Text section =>
------------------------------------------------

María Isabel Ambrosio Palos (born 18 July 1970) is a Spanish Socialist Workers' Party (PSOE) politician who was the mayor of Córdoba from 2015 to 2019.

==Biography==
Born in Madrid and raised in Córdoba, Ambrosio began working at the age of 10 when her father died, as she was the eldest of four siblings. She graduated from the Workers' University of Córdoba, and joined the PSOE's youth organisation in 1991. She was in the Parliament of Andalusia from 2004 to 2008, when she resigned to become the government's delegate in Córdoba.

In October 2014, Ambrosio was chosen as the PSOE's mayoral candidate in Córdoba for the next year's elections. The following June, she was elected to the city council and installed as mayor with an absolute majority of 15 seats: seven from her party, four from coalition partners United Left and four from opposition party Ganemos Córdoba. Her first act as mayor was to leave roses at the tomb of Manuel Sánchez-Badajoz, the socialist former mayor of the city who was executed in 1936 at the start of the Spanish Civil War.

------------------------------------------------

Dataset excerpts =>
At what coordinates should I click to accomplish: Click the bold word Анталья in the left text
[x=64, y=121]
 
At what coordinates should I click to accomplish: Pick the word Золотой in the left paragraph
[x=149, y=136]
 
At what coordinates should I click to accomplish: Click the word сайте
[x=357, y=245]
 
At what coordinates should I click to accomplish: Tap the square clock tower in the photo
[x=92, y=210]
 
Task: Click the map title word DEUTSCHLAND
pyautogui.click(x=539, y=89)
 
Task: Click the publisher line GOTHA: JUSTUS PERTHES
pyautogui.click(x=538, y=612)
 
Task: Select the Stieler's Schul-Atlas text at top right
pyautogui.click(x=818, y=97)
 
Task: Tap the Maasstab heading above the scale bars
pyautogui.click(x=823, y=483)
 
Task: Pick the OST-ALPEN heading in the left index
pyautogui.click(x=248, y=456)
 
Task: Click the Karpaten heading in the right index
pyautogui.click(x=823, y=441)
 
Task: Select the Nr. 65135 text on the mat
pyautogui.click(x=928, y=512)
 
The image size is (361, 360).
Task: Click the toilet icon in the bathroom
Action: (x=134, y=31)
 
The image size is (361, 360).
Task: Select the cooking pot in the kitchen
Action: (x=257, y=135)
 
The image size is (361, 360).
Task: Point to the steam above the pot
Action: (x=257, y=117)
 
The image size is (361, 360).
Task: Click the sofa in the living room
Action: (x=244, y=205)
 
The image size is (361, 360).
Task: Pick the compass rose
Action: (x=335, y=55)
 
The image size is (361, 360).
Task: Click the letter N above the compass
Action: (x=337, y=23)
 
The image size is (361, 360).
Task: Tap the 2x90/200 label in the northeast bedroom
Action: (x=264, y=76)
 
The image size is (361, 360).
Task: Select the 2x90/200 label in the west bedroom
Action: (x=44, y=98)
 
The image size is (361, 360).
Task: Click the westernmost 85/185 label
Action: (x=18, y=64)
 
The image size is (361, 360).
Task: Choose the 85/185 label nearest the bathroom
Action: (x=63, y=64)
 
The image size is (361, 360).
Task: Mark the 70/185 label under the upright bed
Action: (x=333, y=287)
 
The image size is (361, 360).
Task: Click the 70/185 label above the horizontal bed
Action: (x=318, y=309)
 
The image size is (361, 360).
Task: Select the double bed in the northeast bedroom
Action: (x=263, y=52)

------------------------------------------------

Task requirements => Carry the biography of María Isabel Ambrosio forward from its last sentence. The lines have no connection to the text about María Isabel Ambrosio.

Your response =>
As mayor, Ambrosio proposed that the Mosque–Cathedral of Córdoba, a building of which most of its architecture is of a mosque but has been used exclusively as a cathedral since 1236, be made public property. She cited the example of the Alhambra palace in nearby Granada for the financial benefits to the city. Ambrosio brought together a committee of legal and historical experts who concluded that the building was never relinquished by the Spanish crown, and therefore the state. Opponents pointed to the presence of PSOE politician Carmen Calvo in the committee, and accused the party of anticlericalism. Ambrosio's conservative successor, José María Bellido, shut down the commission and sought to repair relations with the church.

Citing the Law of Historical Memory, Ambrosio renamed two main streets in Córdoba that bore names of figures from the Dictatorship of Primo de Rivera, one of whom also served under Francisco Franco. These names were reverted by Bellido.